Although LTFU was higher at PHC clinics compared with hospitals in this dataset, mortality was found to be lower, with virological and immunological outcomes being equivalent between the health system levels. These findings concur with previously published data supporting the provision of pediatric ART at PHC clinics.40
Strengths and Limitations
The strengths of this study are that pooled data from a large number of children and sites in different settings were used, with prospective collection of electronic individual-level data enabling adjustment of patient factors associated with outcomes. In addition, the vital status of patients LTFU who had valid identification numbers was determined from the national death registry, allowing corrected mortality estimates to be derived.
This study is a retrospective analysis using routine data with its inherent limitations; however, it is likely to be indicative of the situation at an operational level. Missing viral load results were prevalent; however, pediatric viral load results are unusual in many routine sub-Saharan treatment programs,29,41 and all important outcomes in this study pointed in the same direction. The sites included were all supported by an NGO, and it is possible that the outcomes may not be well generalizable to non-NGO–supported government health facilities. Patient tracing systems were not necessarily standardized between sites and over time as provincial health department strategies were not of necessity consistent or static. Multivariable analyses did, however, control for site and provincial related heterogeneity.
As few children were enrolled near the start of the ART program in South Africa, the 2004/2005 group is small, forming 5.7% of the sample. Greater variation in point estimates with wide associated confidence intervals is thus expected in this group. Accordingly, point estimates in baseline characteristics for this group that do not fit a trend apparent amongst the other 4 cohorts will not of necessity negate the validity of a linear trend across the whole sample. Adherence determination data (such as medication volume checks and pill counts) were not collected as they do not form part of the routine data captured for public sector ART patients in South Africa. Socioeconomic factors may be associated with mortality, but it was not possible to collect socioeconomic data for the whole cohort; therefore, this variable was not included in analyses.
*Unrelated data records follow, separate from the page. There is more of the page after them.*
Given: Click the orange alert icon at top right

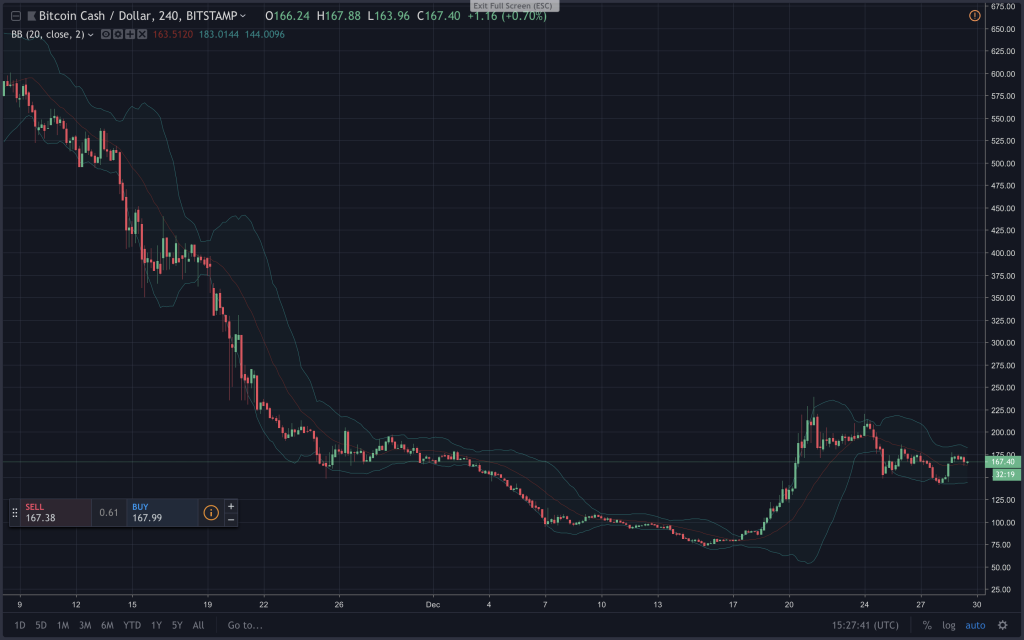Looking at the screenshot, I should tap(975, 16).
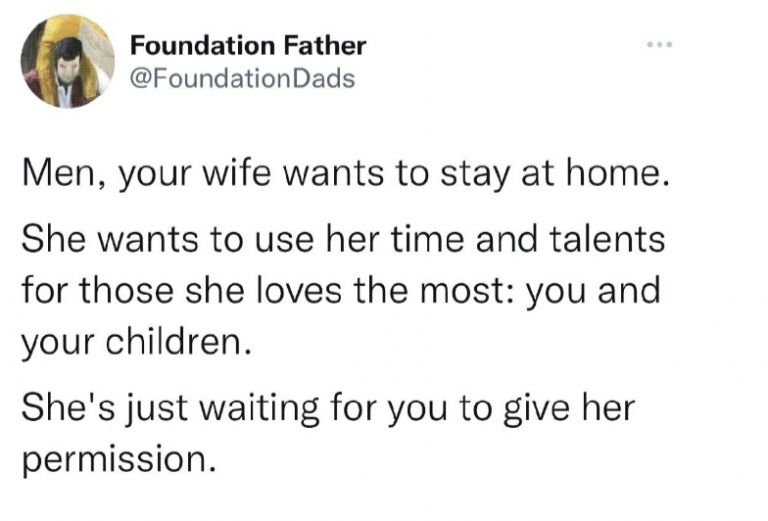Click the Foundation Father profile avatar
The image size is (768, 521).
coord(68,61)
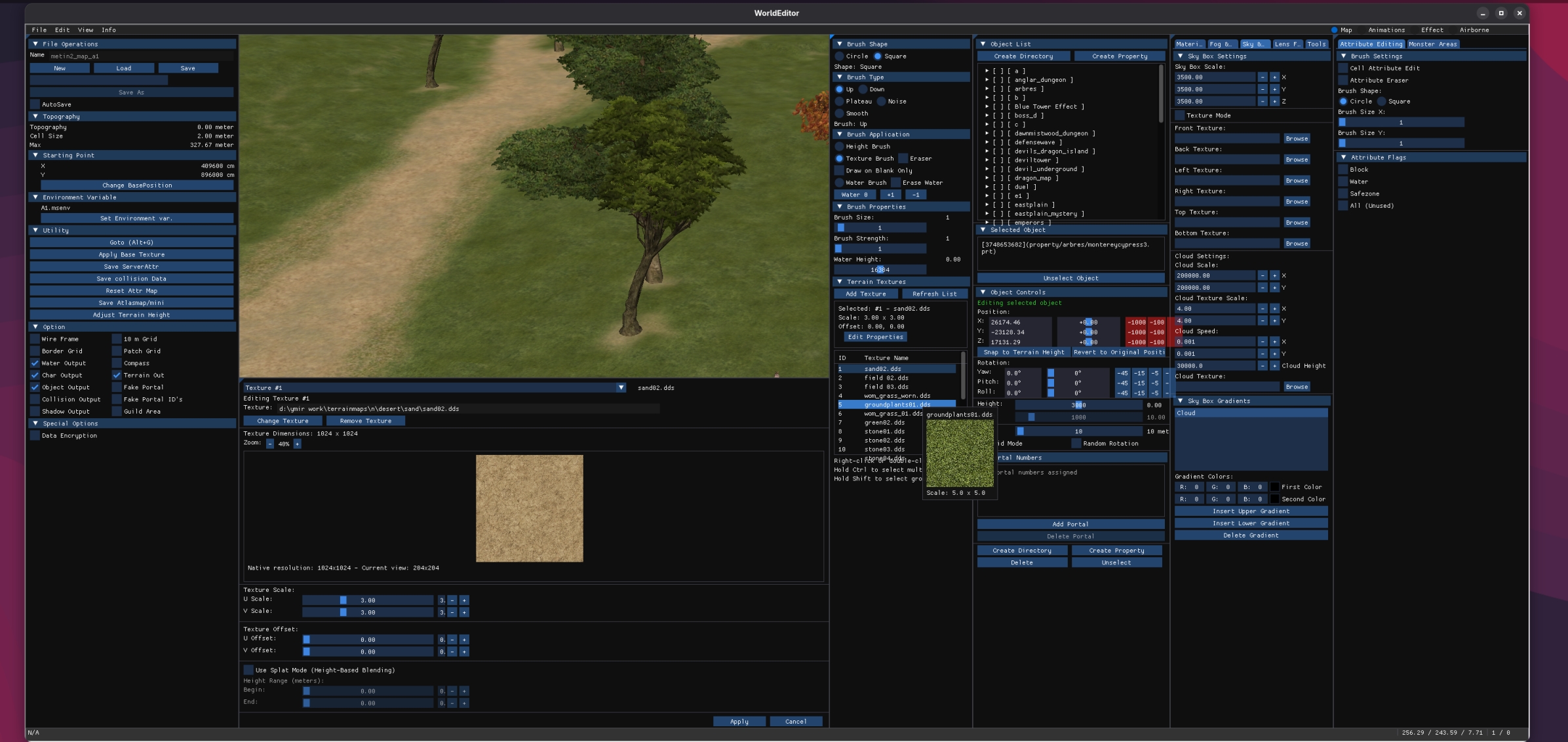Select the Circle brush shape
The image size is (1568, 742).
click(x=840, y=56)
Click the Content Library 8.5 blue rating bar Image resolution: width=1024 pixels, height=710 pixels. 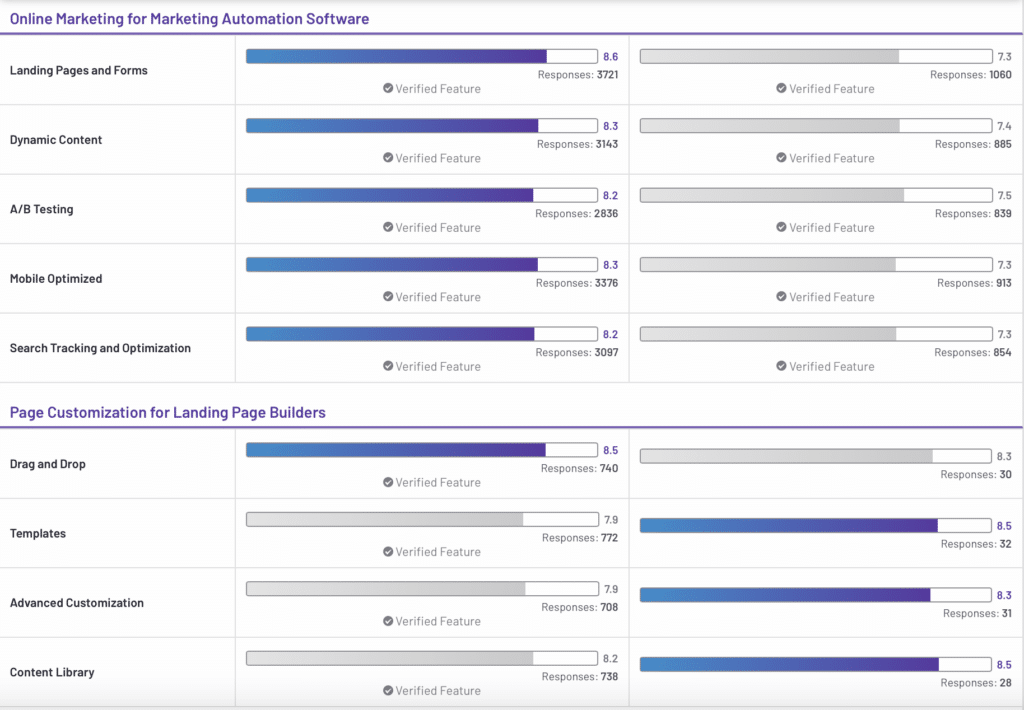click(816, 664)
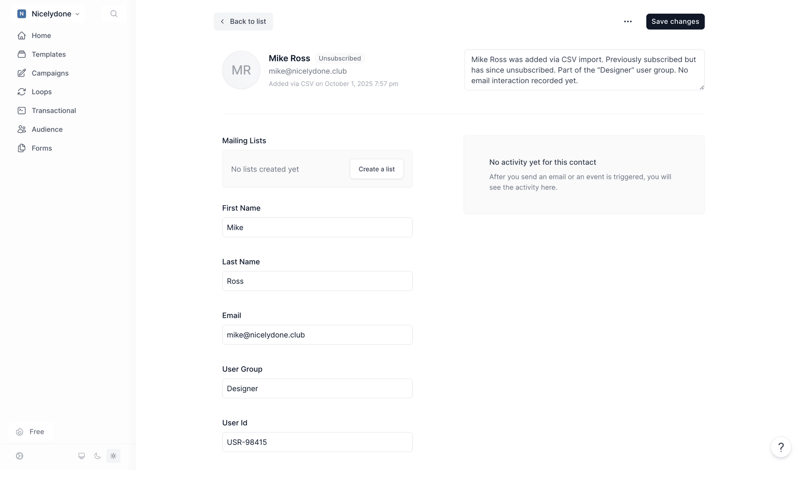
Task: Open the Loops menu item
Action: point(41,92)
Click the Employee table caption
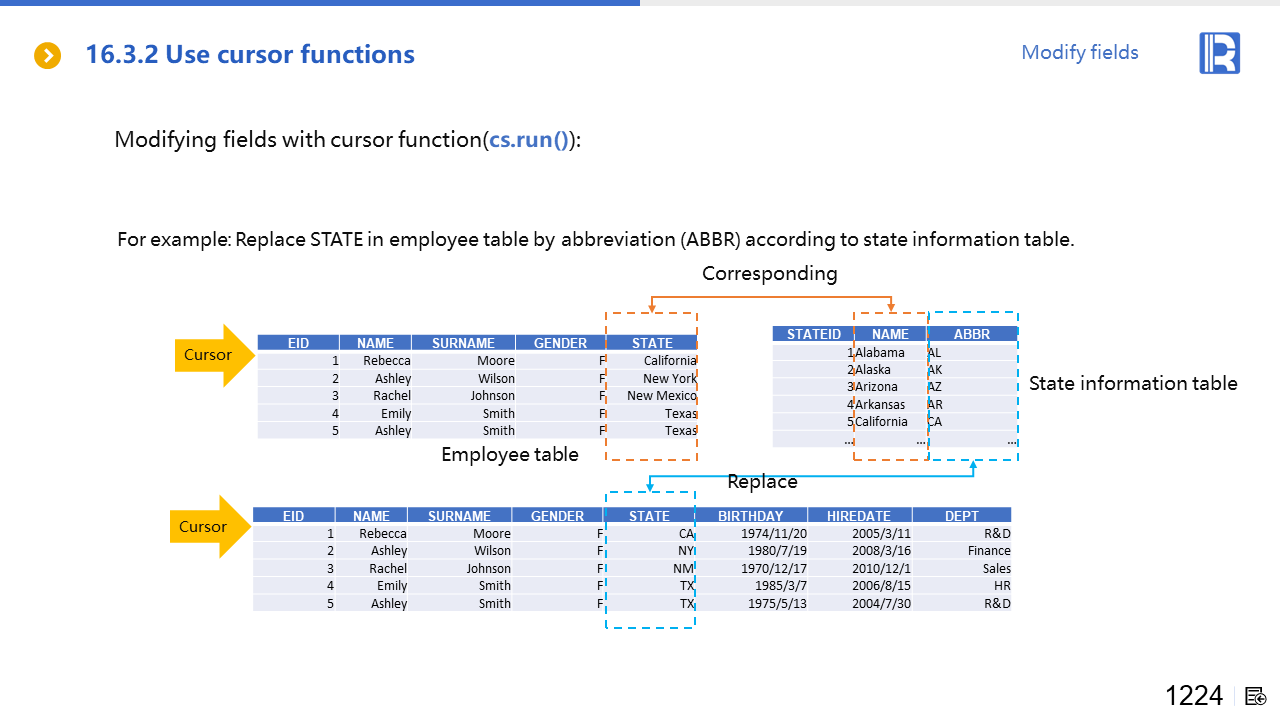Screen dimensions: 1280x720 coord(510,455)
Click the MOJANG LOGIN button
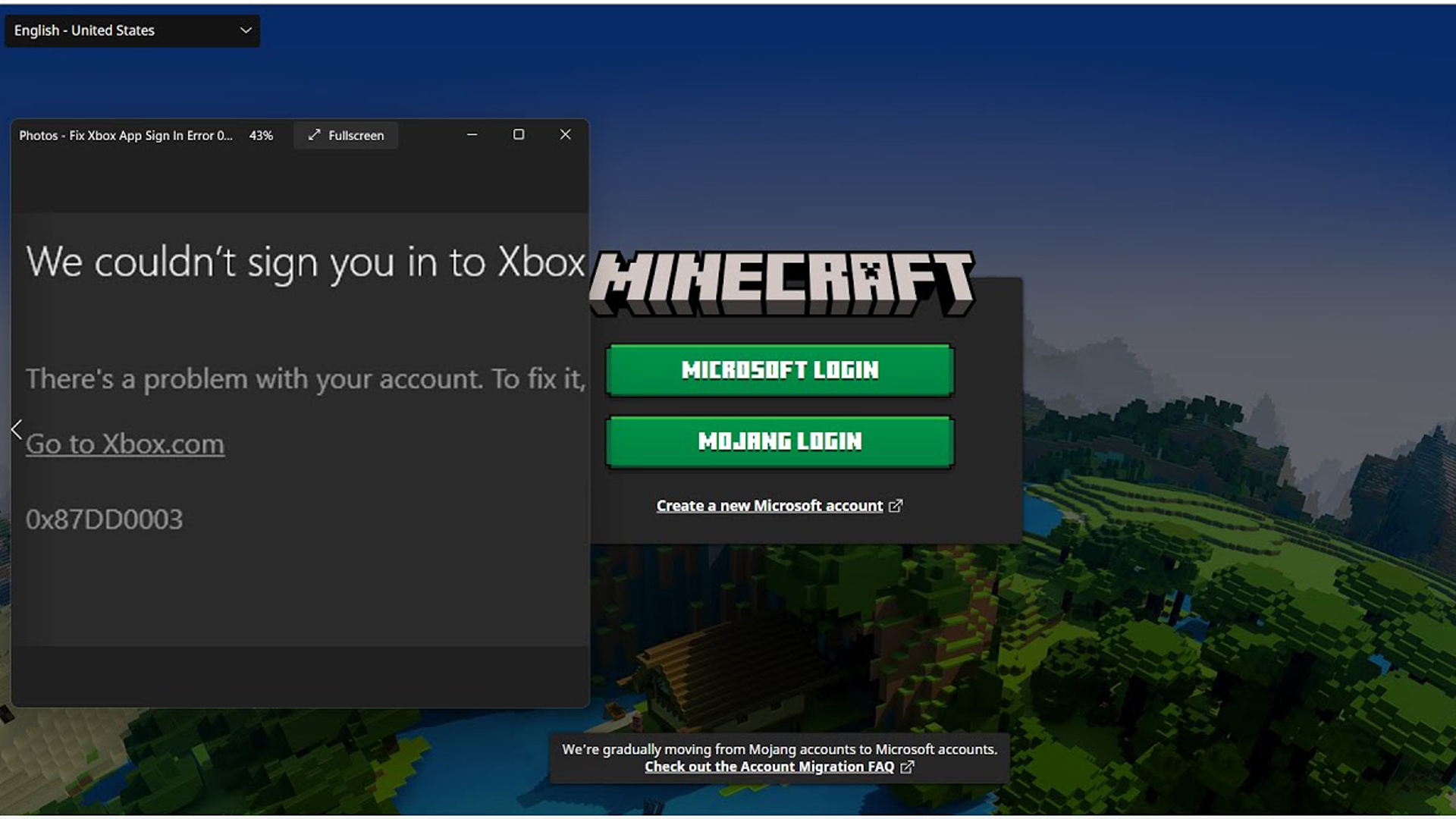 click(x=780, y=441)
In conclusion, this study demonstrates that pediatric ART can be successfully provided in a decentralized manner in a low-income setting, and that program outcomes were maintained or improved as the number of children on treatment increased, during the first 5 years of the South African national ART program. There remains, however, an urgent need for improved co-ordination of maternal and child health programs to improve early infant diagnosis of HIV and to initiate ART at earlier stages of HIV infection and in younger children.
The authors wish to acknowledge the patients included in the study, Natasha O' Connell, Kheth'Impilo colleagues, PEPFAR, Absolute Return for Kids, and the departments of health from the Western Cape, Eastern Cape, KwaZulu-Natal, and Mpumalanga.